Le lendemain, après la messe, que le colporteur entendit bien dévotement, il étala sa boutique sur la place de l'église, et il annonça à haute voix qu'il vendrait ses marchandises au prix coûtant, en reconnaissance du service qu'on lui avait rendu autrefois dans le pays. Chacun s'approcha et acheta ce qui lui convenait. Il dîna chez M. le curé. Pendant que les femmes de la ferme s'occupaient à préparer le souper dans la maison de Jeanne et y transportaient tout ce qui était nécessaire, Louise mit, sans en rien dire, une petite provision de toute chose dans la huche de Jeanne avec deux grand pains de froment.
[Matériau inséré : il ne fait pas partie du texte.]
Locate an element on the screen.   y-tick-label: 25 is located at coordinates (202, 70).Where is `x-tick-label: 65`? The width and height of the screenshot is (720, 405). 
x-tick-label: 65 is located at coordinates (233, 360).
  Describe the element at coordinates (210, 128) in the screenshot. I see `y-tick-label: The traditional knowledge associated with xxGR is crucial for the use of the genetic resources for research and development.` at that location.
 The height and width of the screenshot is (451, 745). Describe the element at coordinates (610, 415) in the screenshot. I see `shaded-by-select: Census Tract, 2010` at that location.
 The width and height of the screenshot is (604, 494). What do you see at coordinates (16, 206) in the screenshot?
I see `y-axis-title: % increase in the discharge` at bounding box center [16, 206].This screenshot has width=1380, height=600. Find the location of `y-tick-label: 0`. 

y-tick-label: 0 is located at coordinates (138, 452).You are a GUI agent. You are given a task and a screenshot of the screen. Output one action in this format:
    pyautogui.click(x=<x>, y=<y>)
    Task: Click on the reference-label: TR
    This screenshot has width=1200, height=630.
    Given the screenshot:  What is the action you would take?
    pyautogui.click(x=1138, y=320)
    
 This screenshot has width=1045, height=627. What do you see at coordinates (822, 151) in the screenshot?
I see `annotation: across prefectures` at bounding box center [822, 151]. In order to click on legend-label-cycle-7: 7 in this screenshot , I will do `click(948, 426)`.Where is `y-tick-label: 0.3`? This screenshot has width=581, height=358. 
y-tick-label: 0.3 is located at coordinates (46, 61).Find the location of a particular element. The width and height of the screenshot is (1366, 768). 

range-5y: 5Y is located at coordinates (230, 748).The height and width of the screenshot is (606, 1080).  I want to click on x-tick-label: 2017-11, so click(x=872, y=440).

Après les vêpres, M. le curé vint bénir la maison et ensuite l'on se mit à table. Toute la famille du Grand-Bail était là, excepté la maîtresse, qui ne se levait plus. Solange était venue aussi avec son mari.
«Te voilà donc dans ta maison, ma Jeanne, dit maître Tixier; vas-tu être heureuse! mais nous nous apercevrons bien que tu n'es plus avec nous.
--Il fallait bien, dit M. le curé, que ces braves gens finissent par se mettre à leur ménage. J'ai béni la maison de bon coeur, car je suis bien sûr qu'il ne s'y fera jamais rien de mal et que les enfants y seront bien élevés.
--Elle s'y prendra de bonne heure, monsieur le curé; ne fait-elle pas déjà compter sa petite Nannette! y a-t-il du bon sens?
--Notre maître, est-ce que vous ne serez pas content quand, à la veillée, la petite vous lira de jolies histoires?
--Mais crois-tu, Jeanne, que, si elle apprend sitôt à lire, ça ne la dégoûtera pas de travailler?
--Soyez tranquille, notre maître! ce qui entre dans la tête ne gâte pas les doigts; et ceux qui l'ont pleine de toutes sortes de bonnes choses travaillent aussi bien que les autres, s'ils ont du courage; n'est-ce pas, monsieur le curé?»